▸ **WORK TASK**: Lift out each line of the data that holds "resolution".
----------
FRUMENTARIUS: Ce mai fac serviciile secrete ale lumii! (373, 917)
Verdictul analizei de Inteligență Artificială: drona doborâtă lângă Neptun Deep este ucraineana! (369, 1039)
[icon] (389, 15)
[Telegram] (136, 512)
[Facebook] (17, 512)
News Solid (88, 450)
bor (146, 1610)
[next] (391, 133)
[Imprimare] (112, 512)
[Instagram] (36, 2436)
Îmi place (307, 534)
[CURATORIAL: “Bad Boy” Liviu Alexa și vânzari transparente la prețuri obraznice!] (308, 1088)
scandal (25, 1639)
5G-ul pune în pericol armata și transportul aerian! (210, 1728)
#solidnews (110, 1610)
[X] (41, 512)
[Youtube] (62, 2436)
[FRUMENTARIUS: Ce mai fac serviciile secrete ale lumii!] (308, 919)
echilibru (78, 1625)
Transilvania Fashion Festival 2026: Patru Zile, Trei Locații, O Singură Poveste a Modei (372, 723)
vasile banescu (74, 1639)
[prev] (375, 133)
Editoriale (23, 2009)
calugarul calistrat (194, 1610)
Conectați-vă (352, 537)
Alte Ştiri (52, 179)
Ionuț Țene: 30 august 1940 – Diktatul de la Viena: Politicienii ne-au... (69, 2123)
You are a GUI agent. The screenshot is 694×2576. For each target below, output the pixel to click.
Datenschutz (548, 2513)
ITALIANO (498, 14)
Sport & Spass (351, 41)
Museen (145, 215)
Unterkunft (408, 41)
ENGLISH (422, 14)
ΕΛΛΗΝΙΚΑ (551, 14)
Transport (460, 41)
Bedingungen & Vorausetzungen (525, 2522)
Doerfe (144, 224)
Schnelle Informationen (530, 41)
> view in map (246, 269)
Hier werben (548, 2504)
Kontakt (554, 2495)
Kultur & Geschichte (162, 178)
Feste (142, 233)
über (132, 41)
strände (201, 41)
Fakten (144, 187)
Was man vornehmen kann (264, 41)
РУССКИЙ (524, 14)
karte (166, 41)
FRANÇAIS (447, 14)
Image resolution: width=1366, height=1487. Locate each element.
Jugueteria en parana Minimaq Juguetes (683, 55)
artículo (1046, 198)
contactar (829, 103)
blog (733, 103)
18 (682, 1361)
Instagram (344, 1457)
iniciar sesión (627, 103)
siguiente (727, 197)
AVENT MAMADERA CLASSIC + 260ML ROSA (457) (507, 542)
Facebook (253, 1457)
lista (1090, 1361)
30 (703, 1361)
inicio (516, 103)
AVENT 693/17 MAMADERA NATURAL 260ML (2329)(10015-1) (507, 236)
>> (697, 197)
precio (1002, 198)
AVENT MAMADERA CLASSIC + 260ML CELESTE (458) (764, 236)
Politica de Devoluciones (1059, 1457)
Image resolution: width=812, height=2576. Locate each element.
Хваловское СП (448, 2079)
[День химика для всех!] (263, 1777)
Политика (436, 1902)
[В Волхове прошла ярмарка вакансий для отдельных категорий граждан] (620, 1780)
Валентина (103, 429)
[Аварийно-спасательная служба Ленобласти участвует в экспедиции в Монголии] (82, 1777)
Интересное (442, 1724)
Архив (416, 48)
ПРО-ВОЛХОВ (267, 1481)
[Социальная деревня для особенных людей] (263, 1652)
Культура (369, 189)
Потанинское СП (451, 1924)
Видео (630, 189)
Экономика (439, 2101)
----------
▸ **RESPONSE BELOW**:
Image resolution: width=1366, height=1487. Locate each element.
Image resolution: width=812, height=2576. Locate each element.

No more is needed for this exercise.